Beschäftigung mit den eigenen Abgründen
Hans-Joachim Maaz fordert die Beschäftigung mit den eigenen Abgründen nicht nur von anderen; er verlangt sie seit Jahrzehnten auch sich selbst ab. Das macht ihn authentisch und seine Überzeugungen glaubwürdig. Diese gelten in Maaz' Augen auch für die Dresdner Demonstranten und Gegendemonstranten, die sich bei der Bekämpfung der jeweils anderen Seite besonders leidenschaftlich engagieren. „Wenn das Verhältnis zwischen dem Anlass und der persönlichen Reaktion nicht angemessen scheint, frage ich mich automatisch: Welche weiteren, innerseelischen und belastenden Motive mag derjenige wohl für sein Engagement haben? Das gilt ja für uns alle: Was will ich vielleicht nicht sehen und versuche es bei anderen zu bekämpfen, obwohl es eigentlich zu mir gehört? Welche eigenen Anteile verstecke ich vor mir, weil sie nicht zu meinem Selbstbild passen?“
Maaz sieht durch Pegida diese unwillkommene Wahrheit verkörpert, die ins Dunkle, Nicht-mehr-Sichtbare abgedrängt werden solle. „Als äußere Beispiele könnten Gegenreaktionen wie die Verdunkelung von Gebäuden oder die Auskehr mit Besen angesehen werden. Die Frage ist doch: Was soll denn da eigentlich verdunkelt und weggefegt werden? Was soll wirklich unter den Tisch gekehrt werden? Wir sind ja eben nicht nur weltoffen, bunt und tolerant! Ein Teil in uns hat nun einmal auch Angst vor dem Fremden, Neuen, Ungewohnten. Das ist etwas ganz Normales. Auch die Angst vor einer Islamisierung ist natürlich – die habe ich angesichts der aktuellen Entwicklung auch. Es muss doch erlaubt sein, diese Angst zu äußern, ohne als Rassist diffamiert zu werden!

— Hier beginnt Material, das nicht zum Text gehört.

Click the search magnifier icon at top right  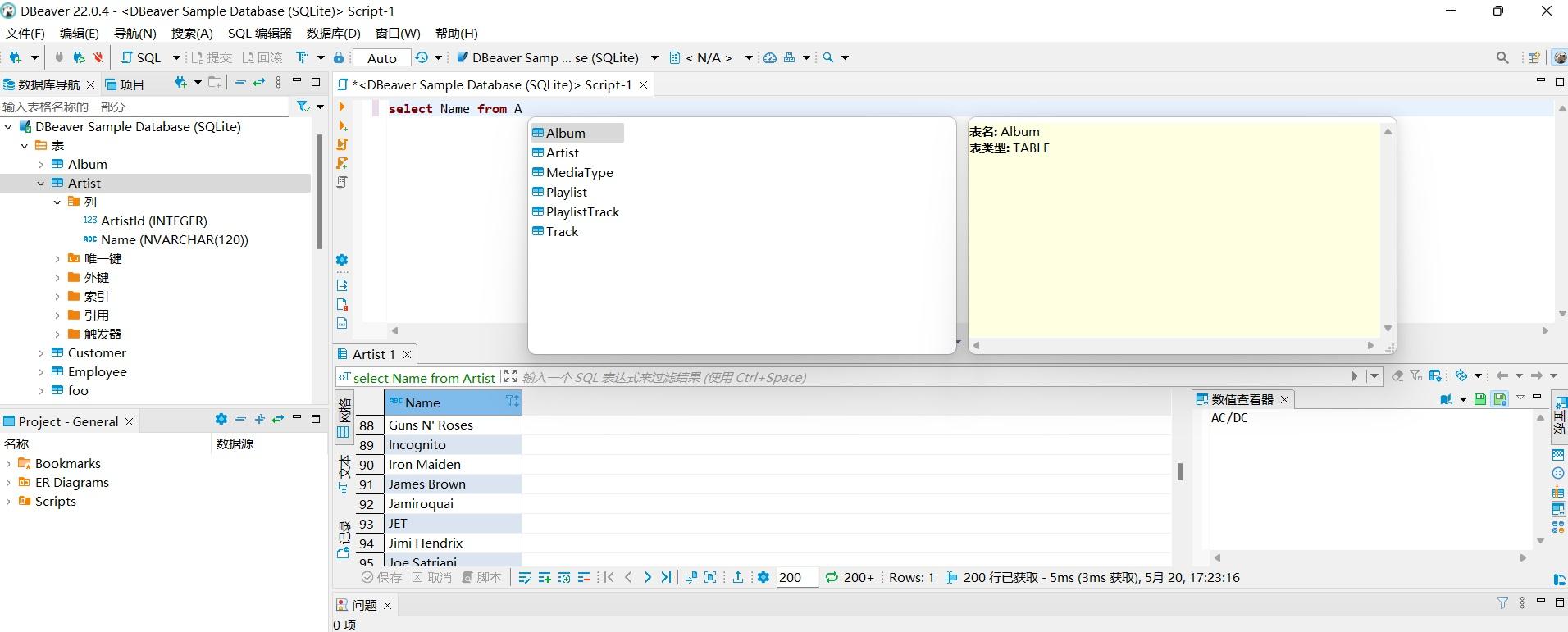click(x=1502, y=57)
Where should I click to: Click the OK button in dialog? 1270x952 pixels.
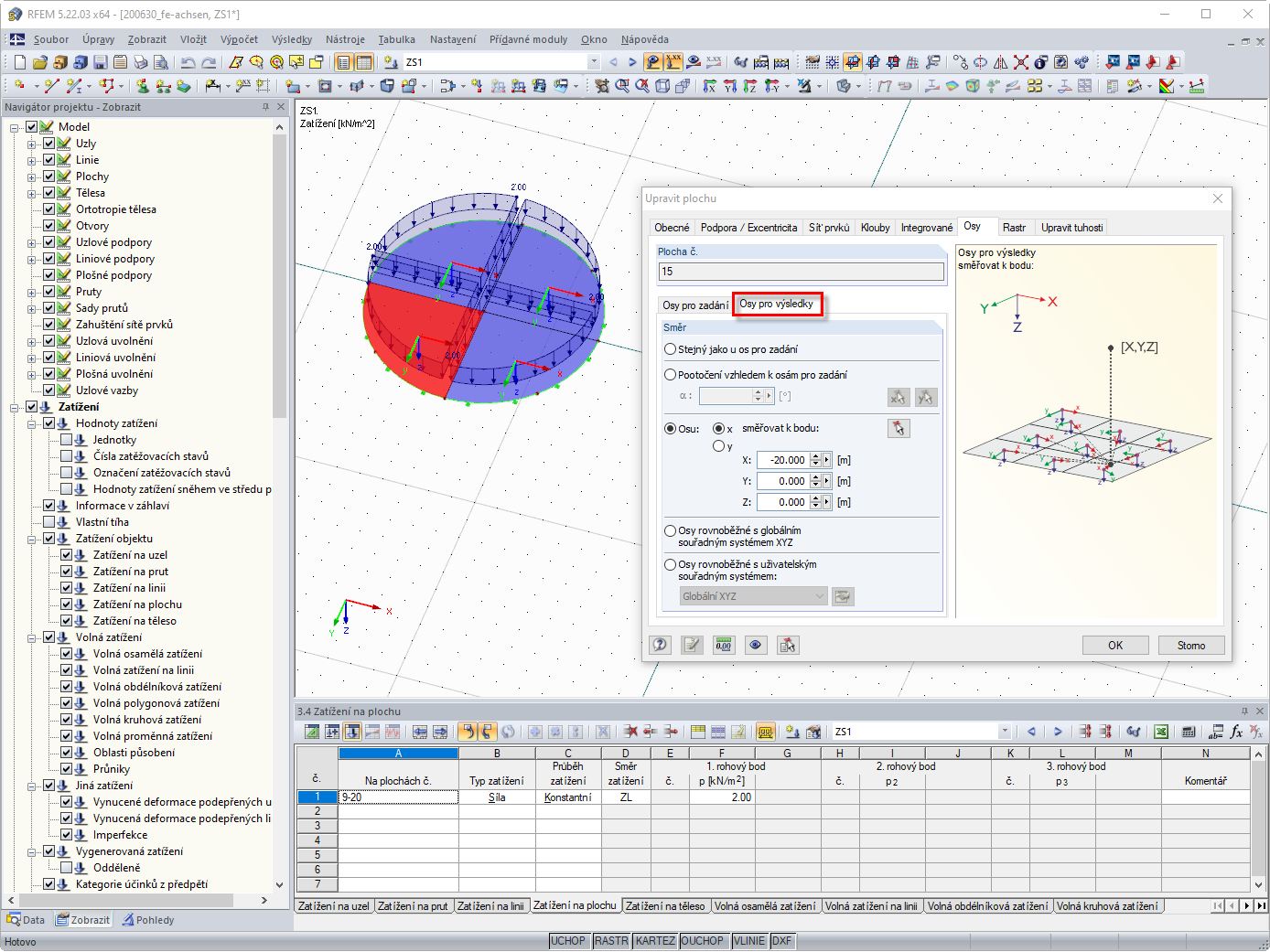point(1115,645)
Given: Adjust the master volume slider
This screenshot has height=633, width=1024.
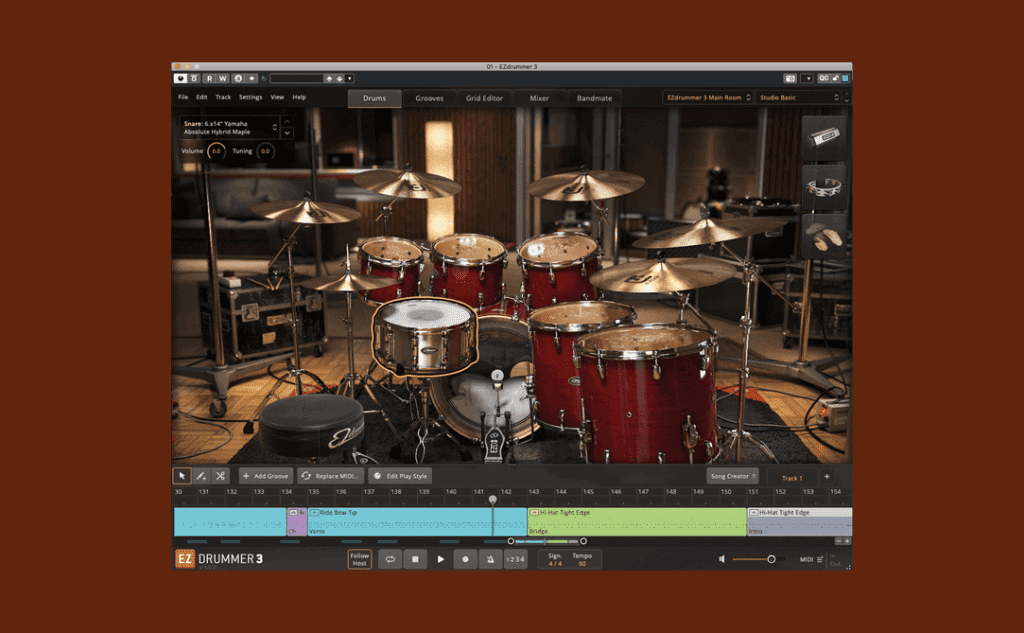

Zu überzogenen, irrationalen Gegenreaktionen, wie wir sie jetzt erleben, kommt es nur dann, wenn wir uns unsere eigenen Anteile nicht eingestehen wollen, sondern diese verdrängen und verbieten. Die Unversöhnlichkeit mit anderen weist uns also im Grunde auf eine Unversöhnlichkeit mit eigenen Unzulänglichkeiten hin, die wir nicht wahrhaben wollen.“
Gemeinsam die Spaltung gestalten
Auf Dresden bezogen bedeute dies, dass Pegida-Anhänger und ihre Gegner bei Grünen und Linken mit ihrem Kampf gegeneinander gemeinsam eine Fehlentwicklung, die Spaltung, gestalteten. „Damit wehren sie die Erkenntnis ab, dass sie in ihrer Gesellschaftskritik eigentlich ganz nah beeinander sind und sich gegenüber der Regierung gemeinsam für ihre Ziele zusammentun müssten.“
Protest als solchen hält Hans-Joachim Maaz für durchaus positiv und belebend. Schließlich stehe er für die Fähigkeit, „Nein“ und „Ich“ zu sagen, diene dem Selbsterhalt und dem Schutz der Würde sowie als gesunder Widerstand. Erst zurückgedrängter, aufgestauter Protest mache krank und führe zu einem Aufbau von Spannung. Die seelischen Folgen, die solche Repression für die Bevölkerung der DDR hatte, analysierte Maaz in seinem 1990 erschienenen Buch „Der Gefühlsstau“ und traf damit den Nerv einer ganzen Nation.
Was wir tun können
Maaz nimmt heute wieder die Politik, aber auch die Medien und Gegendemonstranten in die Verantwortung: „Wer nicht klären und verstehen will, sondern Pegida beschimpft, abwertet und ausgrenzt, stiftet letztlich selbst zu Gewalt an. Wie viel angemessener wäre es gewesen, wenn Angela Merkel anstelle ihrer pauschalen Diffamierung gesagt hätte: „Ich vermute, dass es in Dresden einige Menschen gibt, die Kälte und Hass in ihren Herzen tragen. Das macht mir Sorge. Lassen Sie uns schauen, was wir falsch gemacht haben.“
Das Eingeständnis eigener Fehler wäre mehr als ein Symbol. Auch diese sind wichtig, besonders in aufgeladenen Situationen. So will Maaz auch seinen Vortrag in Dresden verstanden wissen. Im vollbesetzten Festsaal des Stadtmuseums Dresden stellt er sich ausdrücklich an die Seite des Direktors der Landeszentrale, Frank Richter, und dessen Mannschaft. Auch den Politologe Werner J. Patzelt von der TU Dresden bezieht er in den symbolischen Schulterschluss mit ein. Beide waren in den letzten zwei Monaten massiven Angriffen durch Politiker, Medien und Gegenbewegung ausgesetzt und heftig attackiert worden. Sie gerieten vor allem deshalb unter Druck, weil sie sich um Verstehen und Austausch bemüht hatten.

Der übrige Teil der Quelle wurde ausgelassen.